The memorial was built on a slope. This creates the initial illusion that all of the steel graves are the same size. I think this symbolizes how little the world, including many Germans, knew about the monstrosity that was the Holocaust. Most of what was known was only the surface level until it was too late.
When you get closer, the tombs on the perimeter are only an inch high, and as you walk towards the center they gradually get taller and taller. The symbolism here is particularly chilling. A systematized murder of 11 million innocent people did not happen overnight. It was a gradual slope. It started small, with propaganda and indoctrination and the “simple” practice of wearing a golden star. However, once you start going down that path you realize that the death has mounted up around you. What was once at your ankles is now at your knees. You are searching for a way out, but the grotesque train of genocide lead by an insane dictator has started and the powers at large will not be slowed now.

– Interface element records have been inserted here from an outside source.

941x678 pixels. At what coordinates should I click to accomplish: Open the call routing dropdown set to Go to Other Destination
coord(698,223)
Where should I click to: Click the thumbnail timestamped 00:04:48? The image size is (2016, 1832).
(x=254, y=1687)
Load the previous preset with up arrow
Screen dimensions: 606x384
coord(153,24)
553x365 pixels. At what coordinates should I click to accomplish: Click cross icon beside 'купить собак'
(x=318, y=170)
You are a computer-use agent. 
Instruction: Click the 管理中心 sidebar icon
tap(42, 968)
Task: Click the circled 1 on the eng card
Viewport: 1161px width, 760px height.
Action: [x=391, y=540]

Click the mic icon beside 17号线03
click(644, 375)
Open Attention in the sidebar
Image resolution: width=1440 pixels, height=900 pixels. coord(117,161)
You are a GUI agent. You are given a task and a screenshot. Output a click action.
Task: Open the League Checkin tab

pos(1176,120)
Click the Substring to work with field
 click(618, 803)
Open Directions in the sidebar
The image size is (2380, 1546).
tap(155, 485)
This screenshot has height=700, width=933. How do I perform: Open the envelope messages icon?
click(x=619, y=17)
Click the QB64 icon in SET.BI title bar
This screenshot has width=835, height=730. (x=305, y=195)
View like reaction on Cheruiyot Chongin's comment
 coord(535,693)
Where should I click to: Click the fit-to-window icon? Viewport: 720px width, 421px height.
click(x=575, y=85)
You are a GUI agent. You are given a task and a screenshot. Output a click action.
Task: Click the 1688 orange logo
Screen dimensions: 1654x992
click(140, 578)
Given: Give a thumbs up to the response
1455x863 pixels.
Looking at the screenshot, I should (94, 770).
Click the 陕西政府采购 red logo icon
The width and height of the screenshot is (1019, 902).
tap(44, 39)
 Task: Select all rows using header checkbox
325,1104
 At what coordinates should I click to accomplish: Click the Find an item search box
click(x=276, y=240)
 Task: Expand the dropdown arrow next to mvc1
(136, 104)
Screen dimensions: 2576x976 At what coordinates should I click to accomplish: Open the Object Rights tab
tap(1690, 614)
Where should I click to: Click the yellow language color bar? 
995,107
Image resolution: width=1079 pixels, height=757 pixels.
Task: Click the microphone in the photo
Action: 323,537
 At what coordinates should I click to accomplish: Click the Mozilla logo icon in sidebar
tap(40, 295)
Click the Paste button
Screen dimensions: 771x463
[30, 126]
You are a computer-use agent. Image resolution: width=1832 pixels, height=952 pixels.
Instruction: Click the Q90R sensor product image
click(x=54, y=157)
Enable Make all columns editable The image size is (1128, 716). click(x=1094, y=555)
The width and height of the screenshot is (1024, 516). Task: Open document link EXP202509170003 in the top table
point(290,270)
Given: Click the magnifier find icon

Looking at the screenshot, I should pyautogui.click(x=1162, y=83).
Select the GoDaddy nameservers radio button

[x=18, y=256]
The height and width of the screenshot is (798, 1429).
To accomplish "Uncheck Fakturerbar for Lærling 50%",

Suddenly you look up and the graves are now taller than you and stretch in every direction. You can no longer see anything other than giant ugly steel slabs of symbolic death and annihilation. A series of screaming questions run across your mind. Why didn’t anyone stop this? How did they let this happen? Why didn’t anyone say anything when the graves were only ankle high? Is not even one death worth standing up for? How did it get to this point?
The death toll was not in the thousands, but the millions. You look across this seemingly endless grid of graves. The magnitude suddenly makes it hard to breath especially when you realize that every single grave represents the death of about 4,000 innocent lives. This gives new meaning to 11 million, a number I cannot truly comprehend. This whole field would have to be multiplied by 4,000 for it to be a true representation of how many suffered and died. I felt a sense of hopelessness when I stood in the middle of this sea of systematized extermination that was so completely detached from any human reason or emotion. I think of the German people who were not evil but did not stand up and fight for their innocent countrymen and I am reminded by a quote from German Albert Einstein,“The world is a dangerous place, not because of those who do evil, but because of those who look on and do nothing.”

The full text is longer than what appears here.